If her white markings on her face go on or near her eyes then this can cause the eyes to turn ruby/red, its what actually causes odd eye too. There are some varieties of blue based colours that also have lighter eyes, e.g. the platinumns we seem to be getting in the uk at the moment


----------



## ali_g123 (Feb 6, 2015)

Her white markings go right up to her eyes but round her eyes is just about blue. Ruby flash sounds perfect for what I'm seeing  They appear black at a distance but then they seem to flash ruby. She's really cool looking either way, she was the only blue in the litter. I'll have a look at these blue varieties I find all of the different colours and markings really interesting.


----------



## tok (Jul 16, 2012)

This might be interesting!
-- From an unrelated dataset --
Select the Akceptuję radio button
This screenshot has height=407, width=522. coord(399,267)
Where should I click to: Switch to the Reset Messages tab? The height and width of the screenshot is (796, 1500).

I don't know how correct it is, but it has lots of rat eyes.


----------



## ponderosa (Oct 13, 2014)

I was told that Marburg, my rat who died suddenly, should have had ruby eyes because of his coat color. His eyes looked black to me, but I was told that he might have had "ruby flash" eyes that might glint red in just the right light. I never got to see the ruby flash, though. Here's a picture of baby Marburg... I forget exactly what his coat color was called...


----------



## ali_g123 (Feb 6, 2015)

tok said:


> This might be interesting! I don't know how correct it is, but it has lots of rat eyes.


Thank you this is very helpful. I think I have one with red eyes (maybe ruby), one with black eyes and one with dark ruby eyes.


----------



## Isamurat (Jul 27, 2012)

ali_g123 said:


> Her white markings go right up to her eyes but round her eyes is just about blue. Ruby flash sounds perfect for what I'm seeing  They appear black at a distance but then they seem to flash ruby. She's really cool looking either way, she was the only blue in the litter. I'll have a look at these blue varieties I find all of the different colours and markings really interesting.


That sounds very much like her blaze is in the right place to affect her eye colour.


----------